NORTHAMPTON, MASS.-I'm a flatlander now, and when I drive into town without my old green license plates, I am sometimes treated as such. But I still love my hometown and so many of the people in it. Seeing the hardships the area has faced during the past few years has been painful.
That's why I am alarmed that one of your most progressive legislative champions, State Rep. Emilie Kornheiser, who has been endorsed by U.S. Sen. Bernie Sanders, is being challenged by a person of significant wealth who has branded herself as a quintessential Vermont farmer, yet has hinted at a regressive tax policy that would shield the wealthiest Vermonters from paying their fair share.
Amanda Ellis-Thurber does admirable work on her organic farm, but a glance at the substance of her financial disclosure shows she is anything but an average Vermonter.
Ellis-Thurber's real estate holdings alone are impressive. According to Nebraska Taxes Online, Amanda Ellis Farms, Inc. held several hundred acres of Nebraska farmland in 2023, with an assessed value over $2 million. That is in addition to the 572 acres she farms in West Brattleboro, which includes a short-term rental property.
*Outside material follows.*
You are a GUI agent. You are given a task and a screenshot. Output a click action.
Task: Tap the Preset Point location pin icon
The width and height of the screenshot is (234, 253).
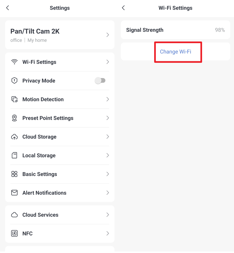[14, 118]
Ellis-Thurber also owns two homes - one in West Brattleboro, with 136 tax-exempt acres, and a vacation home in the Northeast Kingdom. Her financial disclosure lists other investments as well.
Not mentioned is that until 2021, she was secretary and trustee of her family's $2.5 million Nebraska-based charitable trust.
When she rides through town on a hay wagon waving signs that look like Vermont license plates, Ellis-Thurber is tapping into a well-earned pride of place. I get it. I love my home state, too.
But I question whether she really understands the plight of Vermont's working and middle classes.
Ellis-Thurber has not stated her proposed policies or platform in specific terms, but has instead dropped catchphrases that echo the rhetoric of conservative, trickle-down economics.
The words of her supporters give us further clues to what she may intend. Ellis-Thurber's campaign manager is Lisa Ford, and Ford's husband, Michael Alexander, spoke out in opposition to Kornheiser's proposed "wealth tax" bill.
That bill would have added a 3% surtax on adjusted gross incomes over $500,000, affecting only the 1.1% of Vermont residents who hold that disproportionate share of the state's wealth. It would have also raised the property transfer tax for homes that sell for more than $750,000. If Kornheiser is reelected, this bill will be reconsidered during the next legislative session.
Here in Massachusetts, we successfully passed a wealth tax in 2022. The additional 4% surtax on incomes over $1 million has exceeded revenue expectations, and people's fears that the wealthy would flee the state with their capital and devastate the economy have not been realized.
The $1.8 billion the tax raised in 2023 was applied toward our school-lunch-for-all program, with funds left over for other educational and transportation programming.
I noticed that Brattleboro raised property taxes to fund its school lunch program, and I wondered whether that additional strain for homeowners might have been avoided if Vermont's wealth tax legislation had also been successful.
One area in which Northampton and Brattleboro have been similarly challenged is school funding. In response to COVID-19, we received unprecedented federal funds, which meant our public schools were fully staffed and resourced for the first time in my memory.
The loss of those federal monies has left school districts across the country scrambling. In Northampton, we are still battling it out, and the community has been pressuring our mayor to level-fund our schools for at least one more year.
In Brattleboro, I have witnessed the stress people experienced over their shifting education property tax rate. Over the next few years, each of our communities will have to decide to either cut services to kids who have suffered setbacks due to the pandemic, or to accept the cost of keeping them.
I recommend supporting Emilie Kornheiser, who is working hard to find funding solutions and has championed a fairer tax structure in Vermont. Amanda Ellis-Thurber, despite her "real Vermonter" branding, has hinted at the opposite.
Certainly, her followers have expressed their expectation that she will favor top-down economics, which history shows has always exacerbated inequality.
On the other hand, those maple creemees sound delicious, and I hope to try one myself soon. Just don't let your sweet tooth cloud your judgment in August.
Mindy Haskins Rogers
Northampton, Mass.
This letter to the editor was submitted to The Commons.